* _Record extracts_:

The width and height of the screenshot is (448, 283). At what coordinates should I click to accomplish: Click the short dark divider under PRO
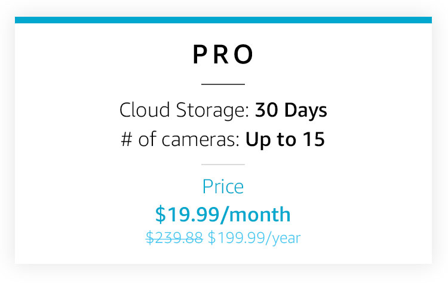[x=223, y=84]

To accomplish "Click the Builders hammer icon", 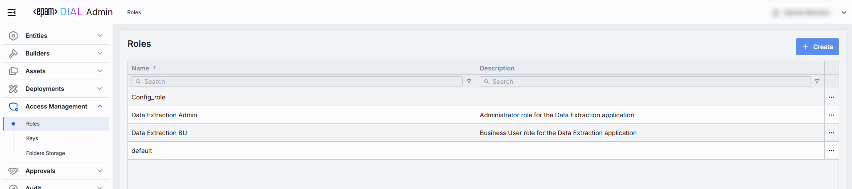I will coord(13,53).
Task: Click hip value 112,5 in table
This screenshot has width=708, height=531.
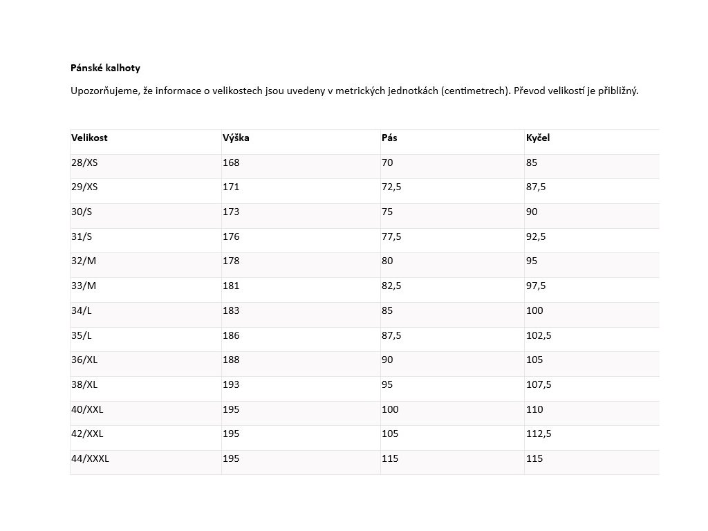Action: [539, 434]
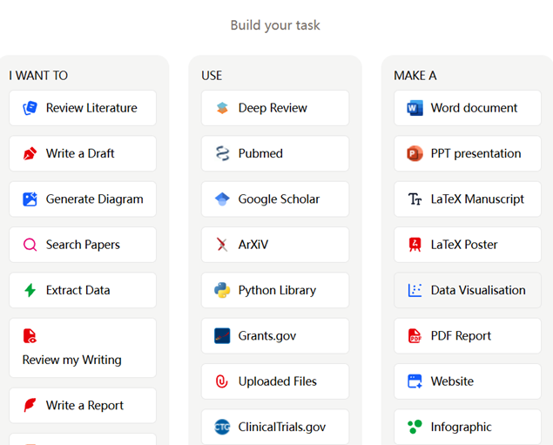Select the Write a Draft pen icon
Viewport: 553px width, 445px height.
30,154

---

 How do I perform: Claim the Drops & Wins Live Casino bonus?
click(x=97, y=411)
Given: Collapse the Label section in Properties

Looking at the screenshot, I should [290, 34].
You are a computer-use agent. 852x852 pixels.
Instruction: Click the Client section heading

==

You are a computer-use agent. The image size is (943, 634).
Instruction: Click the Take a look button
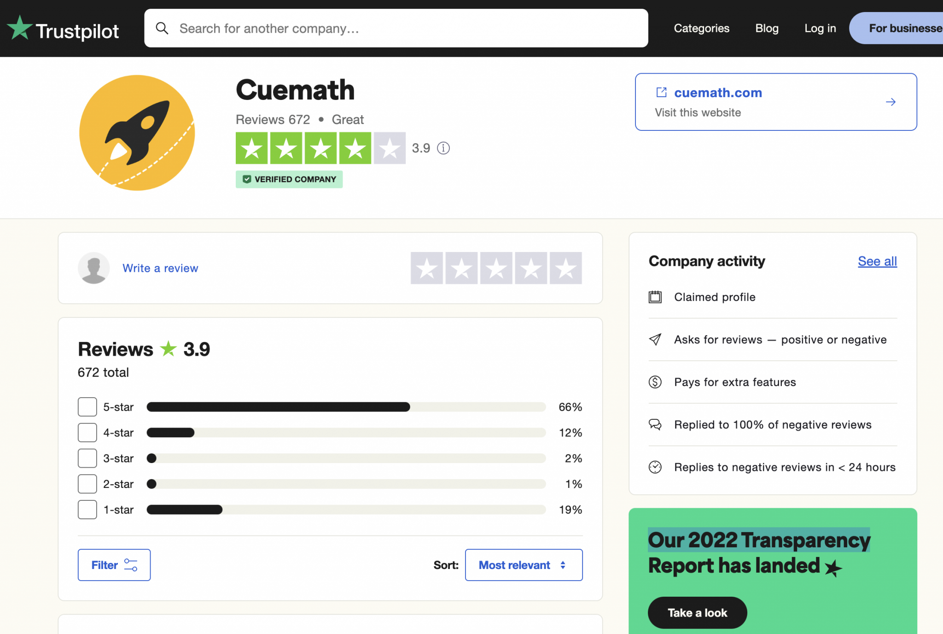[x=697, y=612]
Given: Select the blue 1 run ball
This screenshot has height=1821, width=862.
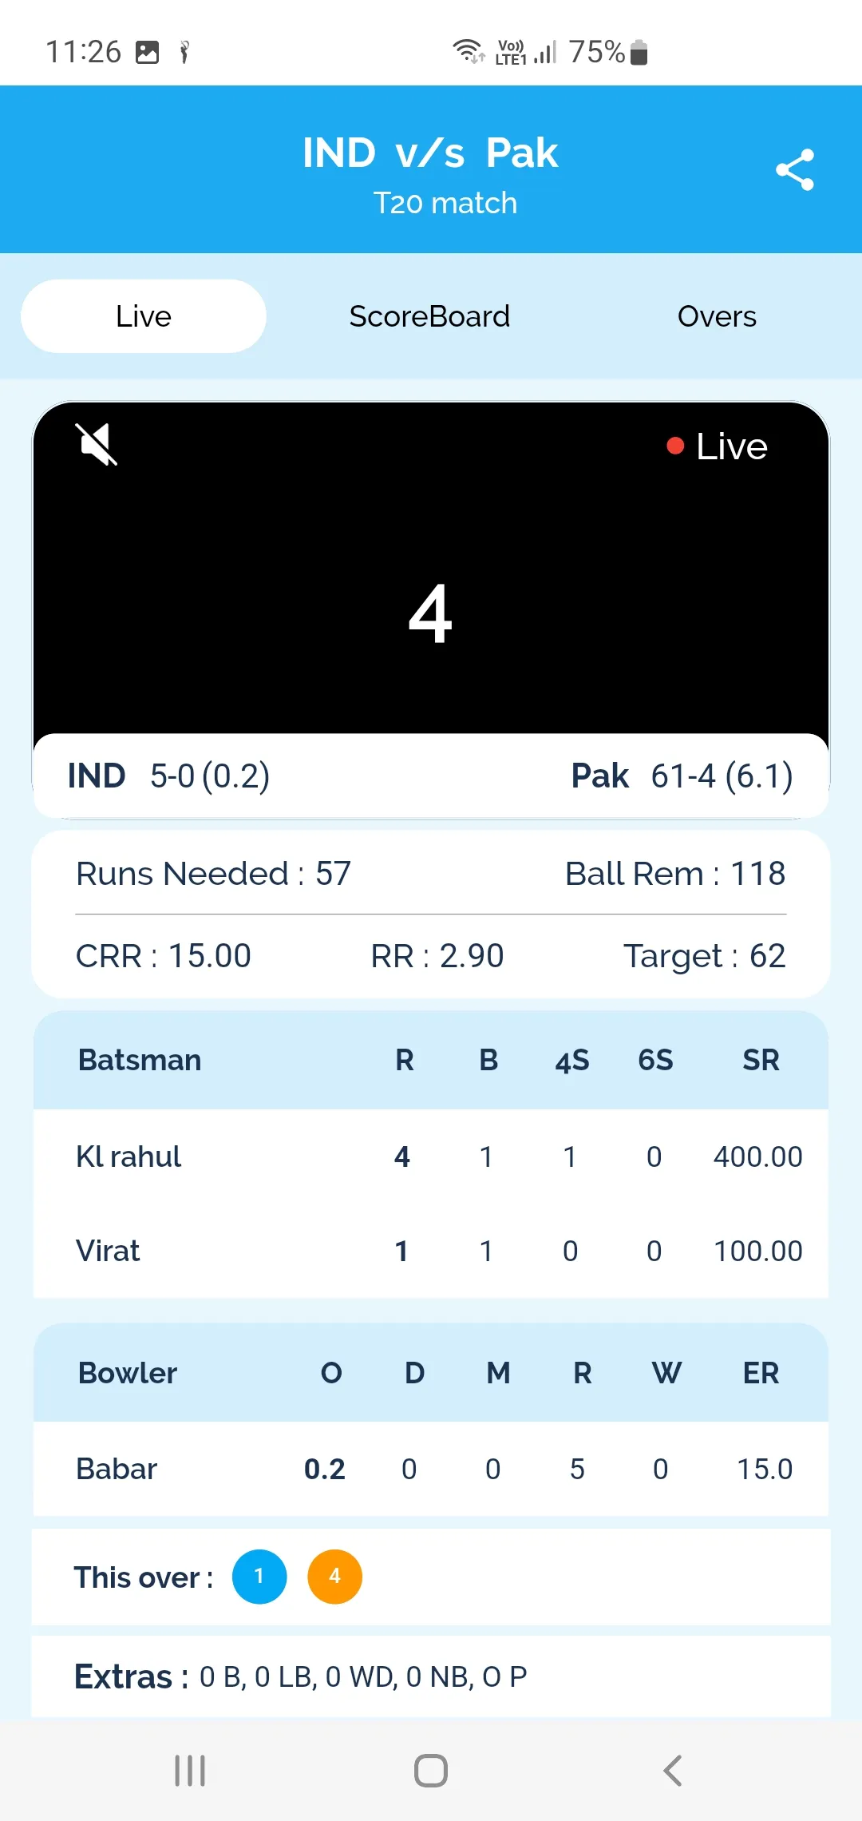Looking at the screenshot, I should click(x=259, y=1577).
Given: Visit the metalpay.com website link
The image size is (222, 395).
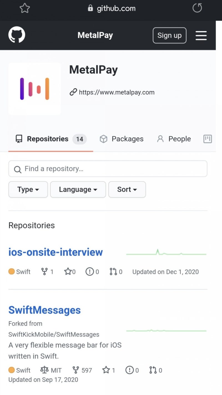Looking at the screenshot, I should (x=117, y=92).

* _Your objective_: Count the lines in the records above that contain the word "Given". Reply with the number alone.

* _Problem solution_: 3